Assim, o Governo recomenda o reforço do uso de máscaras, sublinhando que a Direção-Geral da Saúde tem vindo a recomendar a sua utilização. O mesmo para o álcool gel. A ideia é haver no mercado máscaras e gel em quantidades suficientes, e a preços controlados, sendo uma condição essencial para a reabertura dos serviços.

Entre as dez propostas está o aumento da oferta dos transportes públicos, para não irem sobrelotados. Propõe também aumentar as normas de higiene, tanto nos espaços de trabalho e nos transportes.

Relativamente aos horários dos transportes públicos, a intenção é ativar horários desencontrados para evitar horas de ponta, com cruzamento de muita gente nas plataformas.

O teletrabalho é para manter. A ideia é que os trabalhadores se alternem, até para dar tempo aos transportes públicos de se reorganizarem e ficarem com capacidade de acolher toda a gente quando as pessoas voltarem aos seus locais de trabalho.

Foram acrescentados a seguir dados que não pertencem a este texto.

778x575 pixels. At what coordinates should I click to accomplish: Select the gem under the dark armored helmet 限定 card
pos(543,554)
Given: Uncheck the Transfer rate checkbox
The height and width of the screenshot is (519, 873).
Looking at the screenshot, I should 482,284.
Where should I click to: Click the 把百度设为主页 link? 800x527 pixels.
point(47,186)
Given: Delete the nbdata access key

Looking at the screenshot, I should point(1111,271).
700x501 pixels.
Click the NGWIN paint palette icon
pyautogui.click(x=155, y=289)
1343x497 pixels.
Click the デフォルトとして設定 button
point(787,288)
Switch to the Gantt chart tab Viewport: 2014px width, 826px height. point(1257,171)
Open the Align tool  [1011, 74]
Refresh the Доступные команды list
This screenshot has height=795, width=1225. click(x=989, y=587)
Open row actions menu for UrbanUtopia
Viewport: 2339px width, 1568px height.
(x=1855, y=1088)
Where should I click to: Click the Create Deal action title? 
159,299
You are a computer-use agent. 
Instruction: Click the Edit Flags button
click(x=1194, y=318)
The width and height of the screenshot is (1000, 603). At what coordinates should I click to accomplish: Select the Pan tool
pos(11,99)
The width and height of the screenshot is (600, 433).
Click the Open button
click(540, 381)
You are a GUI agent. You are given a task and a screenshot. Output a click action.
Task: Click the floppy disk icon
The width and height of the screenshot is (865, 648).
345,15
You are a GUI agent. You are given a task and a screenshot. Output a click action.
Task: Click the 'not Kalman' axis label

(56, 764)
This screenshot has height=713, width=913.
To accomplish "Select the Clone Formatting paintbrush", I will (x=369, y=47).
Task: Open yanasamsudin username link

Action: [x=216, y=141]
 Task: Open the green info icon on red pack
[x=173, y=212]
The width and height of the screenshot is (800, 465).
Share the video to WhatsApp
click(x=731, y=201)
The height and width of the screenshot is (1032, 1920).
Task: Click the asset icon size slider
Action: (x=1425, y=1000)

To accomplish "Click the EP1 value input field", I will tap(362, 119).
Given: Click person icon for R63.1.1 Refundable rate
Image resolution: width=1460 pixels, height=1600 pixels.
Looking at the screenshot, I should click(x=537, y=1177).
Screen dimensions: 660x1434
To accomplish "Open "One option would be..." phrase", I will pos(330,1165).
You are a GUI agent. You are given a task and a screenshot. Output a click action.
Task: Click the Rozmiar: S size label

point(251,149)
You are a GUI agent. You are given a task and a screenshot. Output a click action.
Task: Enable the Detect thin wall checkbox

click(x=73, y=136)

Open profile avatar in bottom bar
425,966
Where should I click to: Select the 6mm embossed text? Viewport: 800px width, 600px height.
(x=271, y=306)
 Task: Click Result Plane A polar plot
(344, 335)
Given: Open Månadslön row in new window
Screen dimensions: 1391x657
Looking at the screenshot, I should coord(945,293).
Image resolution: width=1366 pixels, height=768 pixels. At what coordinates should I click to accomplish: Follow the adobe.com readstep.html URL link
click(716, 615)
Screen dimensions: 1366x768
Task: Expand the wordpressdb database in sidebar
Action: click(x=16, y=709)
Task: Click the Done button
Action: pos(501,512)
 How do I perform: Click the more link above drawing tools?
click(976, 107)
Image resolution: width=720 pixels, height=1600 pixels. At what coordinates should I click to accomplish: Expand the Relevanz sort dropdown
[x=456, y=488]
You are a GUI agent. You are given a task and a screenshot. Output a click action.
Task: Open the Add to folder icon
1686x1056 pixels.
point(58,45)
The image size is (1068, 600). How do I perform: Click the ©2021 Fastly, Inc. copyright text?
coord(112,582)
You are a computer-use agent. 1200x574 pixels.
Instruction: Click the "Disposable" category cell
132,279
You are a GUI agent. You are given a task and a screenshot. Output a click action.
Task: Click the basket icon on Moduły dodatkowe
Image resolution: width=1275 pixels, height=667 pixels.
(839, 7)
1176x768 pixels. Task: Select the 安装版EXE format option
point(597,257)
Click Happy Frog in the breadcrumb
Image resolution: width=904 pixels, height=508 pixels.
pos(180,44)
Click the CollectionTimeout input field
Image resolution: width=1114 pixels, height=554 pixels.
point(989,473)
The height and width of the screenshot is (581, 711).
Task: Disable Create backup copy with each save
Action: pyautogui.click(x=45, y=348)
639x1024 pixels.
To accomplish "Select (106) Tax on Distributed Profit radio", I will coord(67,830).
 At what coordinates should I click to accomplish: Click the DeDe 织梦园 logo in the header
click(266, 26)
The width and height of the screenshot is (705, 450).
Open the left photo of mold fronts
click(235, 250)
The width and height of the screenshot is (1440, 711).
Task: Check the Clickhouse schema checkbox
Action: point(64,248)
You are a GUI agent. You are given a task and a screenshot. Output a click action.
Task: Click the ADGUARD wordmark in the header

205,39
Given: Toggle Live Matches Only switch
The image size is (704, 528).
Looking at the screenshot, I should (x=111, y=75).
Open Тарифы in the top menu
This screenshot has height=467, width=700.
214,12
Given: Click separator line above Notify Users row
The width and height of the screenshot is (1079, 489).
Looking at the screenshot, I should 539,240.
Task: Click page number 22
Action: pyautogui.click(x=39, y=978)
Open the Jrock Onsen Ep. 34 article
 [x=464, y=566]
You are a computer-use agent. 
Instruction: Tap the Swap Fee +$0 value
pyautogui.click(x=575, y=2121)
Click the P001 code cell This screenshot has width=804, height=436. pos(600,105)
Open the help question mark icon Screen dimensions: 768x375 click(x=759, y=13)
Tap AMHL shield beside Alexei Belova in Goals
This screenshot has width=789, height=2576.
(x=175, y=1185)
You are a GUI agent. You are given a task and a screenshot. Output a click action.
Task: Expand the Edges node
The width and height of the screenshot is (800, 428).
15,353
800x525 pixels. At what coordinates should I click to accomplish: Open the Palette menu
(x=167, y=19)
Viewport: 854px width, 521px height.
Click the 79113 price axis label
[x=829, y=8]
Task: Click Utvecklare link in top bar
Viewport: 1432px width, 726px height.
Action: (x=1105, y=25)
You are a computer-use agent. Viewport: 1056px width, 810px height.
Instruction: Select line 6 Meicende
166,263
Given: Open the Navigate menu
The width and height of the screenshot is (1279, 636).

Além do teletrabalho, o Governo recomenda trabalho à vez, num esquema de rotatividade.

Relativamente à reabertura de espaços, as creches poderão abrir em maio, assim como as aulas presenciais (algumas) do 11.º e 12.º ano. Costa considera que as crianças «precisam de conviver sem estarem confinadas ao seu espaço familiar», e os pais precisam de retomar o trabalho com melhores condições.

O comércio e restauração vão reabrir gradualmente. «Devemos olhar para o pequeno comércio de bairro, que junta menos gente e que melhor responde à economia local», disse. Estão incluídos neste lote cabeleireiros e barbeiros, com normas específicas de segurança para os profissionais e para os utentes.

Os serviços da administração pública também começam a abrir ao público durante o mês de maio, até para pôr termo à suspensão de prazos procedimentais e processuais.